Goal of the exercise> Only lines with the string "computer" are wanted. Pull them out of the data.

Saved entries
BEGIN

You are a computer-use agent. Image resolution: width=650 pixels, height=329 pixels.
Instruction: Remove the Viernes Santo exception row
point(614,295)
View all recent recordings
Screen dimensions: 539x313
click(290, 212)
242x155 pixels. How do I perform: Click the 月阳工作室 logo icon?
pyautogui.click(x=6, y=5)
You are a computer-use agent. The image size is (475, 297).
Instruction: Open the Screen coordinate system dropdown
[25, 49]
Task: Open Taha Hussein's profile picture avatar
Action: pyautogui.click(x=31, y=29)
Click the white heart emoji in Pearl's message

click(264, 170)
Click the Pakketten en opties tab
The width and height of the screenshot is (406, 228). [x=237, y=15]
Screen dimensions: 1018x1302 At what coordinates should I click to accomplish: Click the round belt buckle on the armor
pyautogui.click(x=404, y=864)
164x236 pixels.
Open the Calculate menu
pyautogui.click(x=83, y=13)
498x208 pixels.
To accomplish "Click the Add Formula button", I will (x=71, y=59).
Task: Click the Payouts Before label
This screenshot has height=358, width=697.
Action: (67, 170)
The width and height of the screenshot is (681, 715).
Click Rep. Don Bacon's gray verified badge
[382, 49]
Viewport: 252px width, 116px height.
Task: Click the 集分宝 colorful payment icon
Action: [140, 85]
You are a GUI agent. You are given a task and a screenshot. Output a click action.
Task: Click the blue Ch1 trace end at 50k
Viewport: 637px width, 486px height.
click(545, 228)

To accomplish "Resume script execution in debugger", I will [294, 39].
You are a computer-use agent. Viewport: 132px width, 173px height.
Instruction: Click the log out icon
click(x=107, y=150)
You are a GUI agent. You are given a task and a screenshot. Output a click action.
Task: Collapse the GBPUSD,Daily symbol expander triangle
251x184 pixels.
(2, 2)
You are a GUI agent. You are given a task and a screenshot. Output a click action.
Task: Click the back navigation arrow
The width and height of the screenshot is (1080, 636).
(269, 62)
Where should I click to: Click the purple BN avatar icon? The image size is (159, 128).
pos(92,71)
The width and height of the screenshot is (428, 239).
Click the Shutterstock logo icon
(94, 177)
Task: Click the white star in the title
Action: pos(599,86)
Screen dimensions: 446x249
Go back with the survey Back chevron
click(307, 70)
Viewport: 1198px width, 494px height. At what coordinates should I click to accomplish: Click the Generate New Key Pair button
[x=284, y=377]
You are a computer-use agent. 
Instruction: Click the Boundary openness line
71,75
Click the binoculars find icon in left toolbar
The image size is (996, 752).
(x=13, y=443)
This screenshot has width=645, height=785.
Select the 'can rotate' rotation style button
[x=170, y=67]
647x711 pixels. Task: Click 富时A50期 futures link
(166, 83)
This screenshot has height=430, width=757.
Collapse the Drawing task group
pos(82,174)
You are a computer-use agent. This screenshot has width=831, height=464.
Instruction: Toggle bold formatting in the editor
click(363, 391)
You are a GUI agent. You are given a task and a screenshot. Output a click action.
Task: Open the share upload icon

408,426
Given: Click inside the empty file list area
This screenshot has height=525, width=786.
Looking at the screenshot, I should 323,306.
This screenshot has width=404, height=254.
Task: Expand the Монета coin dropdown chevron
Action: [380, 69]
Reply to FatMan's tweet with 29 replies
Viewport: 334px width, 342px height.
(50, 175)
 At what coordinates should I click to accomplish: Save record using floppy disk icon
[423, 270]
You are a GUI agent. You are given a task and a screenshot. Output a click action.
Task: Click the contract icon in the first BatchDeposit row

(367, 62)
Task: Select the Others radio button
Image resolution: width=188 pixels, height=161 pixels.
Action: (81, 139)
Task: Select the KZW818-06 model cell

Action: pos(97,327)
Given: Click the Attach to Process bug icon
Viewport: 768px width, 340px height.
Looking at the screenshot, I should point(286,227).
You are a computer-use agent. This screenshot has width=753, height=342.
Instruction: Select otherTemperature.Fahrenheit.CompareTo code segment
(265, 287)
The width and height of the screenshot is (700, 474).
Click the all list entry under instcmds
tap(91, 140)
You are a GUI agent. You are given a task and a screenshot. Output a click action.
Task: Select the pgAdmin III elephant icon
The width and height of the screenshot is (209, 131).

END

Exercise result>
You are a computer-use agent. Image resolution: width=650 pixels, height=329 pixels.
You are a computer-use agent. The image size is (475, 297).
You are a computer-use agent. Viewport: 132px width, 173px height.
You are a computer-use agent. 
You are a computer-use agent. This screenshot has width=831, height=464.
You are a computer-use agent. This screenshot has width=753, height=342.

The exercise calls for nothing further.